WHAT YOU ARE ASKED TO DO ▸ Please collect each line from the rows below that contains the word "located" and copy it out in full.
* begin *
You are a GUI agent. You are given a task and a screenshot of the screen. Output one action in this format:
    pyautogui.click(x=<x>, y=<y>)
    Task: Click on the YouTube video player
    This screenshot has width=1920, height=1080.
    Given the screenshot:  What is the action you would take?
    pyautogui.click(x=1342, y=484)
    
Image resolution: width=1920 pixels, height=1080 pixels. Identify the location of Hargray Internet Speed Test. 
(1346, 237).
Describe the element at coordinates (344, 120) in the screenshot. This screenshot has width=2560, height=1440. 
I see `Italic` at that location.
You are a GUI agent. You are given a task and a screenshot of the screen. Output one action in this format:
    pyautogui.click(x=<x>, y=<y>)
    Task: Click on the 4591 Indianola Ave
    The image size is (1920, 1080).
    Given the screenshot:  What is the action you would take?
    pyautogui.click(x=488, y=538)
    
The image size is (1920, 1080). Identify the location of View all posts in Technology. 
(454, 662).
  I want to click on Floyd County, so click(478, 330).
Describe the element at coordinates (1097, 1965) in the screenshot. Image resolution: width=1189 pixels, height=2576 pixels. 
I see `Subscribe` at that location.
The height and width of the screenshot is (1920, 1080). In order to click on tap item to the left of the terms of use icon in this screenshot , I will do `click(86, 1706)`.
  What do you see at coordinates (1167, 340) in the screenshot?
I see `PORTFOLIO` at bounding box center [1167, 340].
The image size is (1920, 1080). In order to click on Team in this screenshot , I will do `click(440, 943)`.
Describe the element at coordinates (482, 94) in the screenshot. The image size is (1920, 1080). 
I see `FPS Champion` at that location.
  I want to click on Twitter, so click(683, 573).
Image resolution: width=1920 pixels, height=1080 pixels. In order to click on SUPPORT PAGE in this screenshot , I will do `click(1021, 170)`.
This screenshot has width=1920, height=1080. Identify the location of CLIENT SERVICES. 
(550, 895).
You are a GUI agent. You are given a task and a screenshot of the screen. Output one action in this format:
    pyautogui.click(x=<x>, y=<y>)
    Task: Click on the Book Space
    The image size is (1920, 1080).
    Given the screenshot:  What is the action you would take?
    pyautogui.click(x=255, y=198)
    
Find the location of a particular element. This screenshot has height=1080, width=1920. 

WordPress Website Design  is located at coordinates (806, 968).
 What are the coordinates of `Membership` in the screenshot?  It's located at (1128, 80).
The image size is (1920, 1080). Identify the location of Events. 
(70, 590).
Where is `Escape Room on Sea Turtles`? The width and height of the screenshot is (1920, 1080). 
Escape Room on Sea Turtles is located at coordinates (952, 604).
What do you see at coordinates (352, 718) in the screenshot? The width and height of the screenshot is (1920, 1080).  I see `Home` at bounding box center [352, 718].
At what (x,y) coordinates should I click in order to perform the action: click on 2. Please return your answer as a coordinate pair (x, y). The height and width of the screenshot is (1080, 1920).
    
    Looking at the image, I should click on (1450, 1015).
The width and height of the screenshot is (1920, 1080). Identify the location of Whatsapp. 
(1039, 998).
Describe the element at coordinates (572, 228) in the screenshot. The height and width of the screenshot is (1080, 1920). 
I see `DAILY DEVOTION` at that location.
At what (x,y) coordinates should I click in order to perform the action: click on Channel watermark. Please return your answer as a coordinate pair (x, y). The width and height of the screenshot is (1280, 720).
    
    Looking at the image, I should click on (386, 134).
* end *
FINISHED ANSWER ▸
WordPress Website Design  is located at coordinates (806, 968).
 What are the coordinates of `Membership` in the screenshot?  It's located at (1128, 80).
Escape Room on Sea Turtles is located at coordinates (952, 604).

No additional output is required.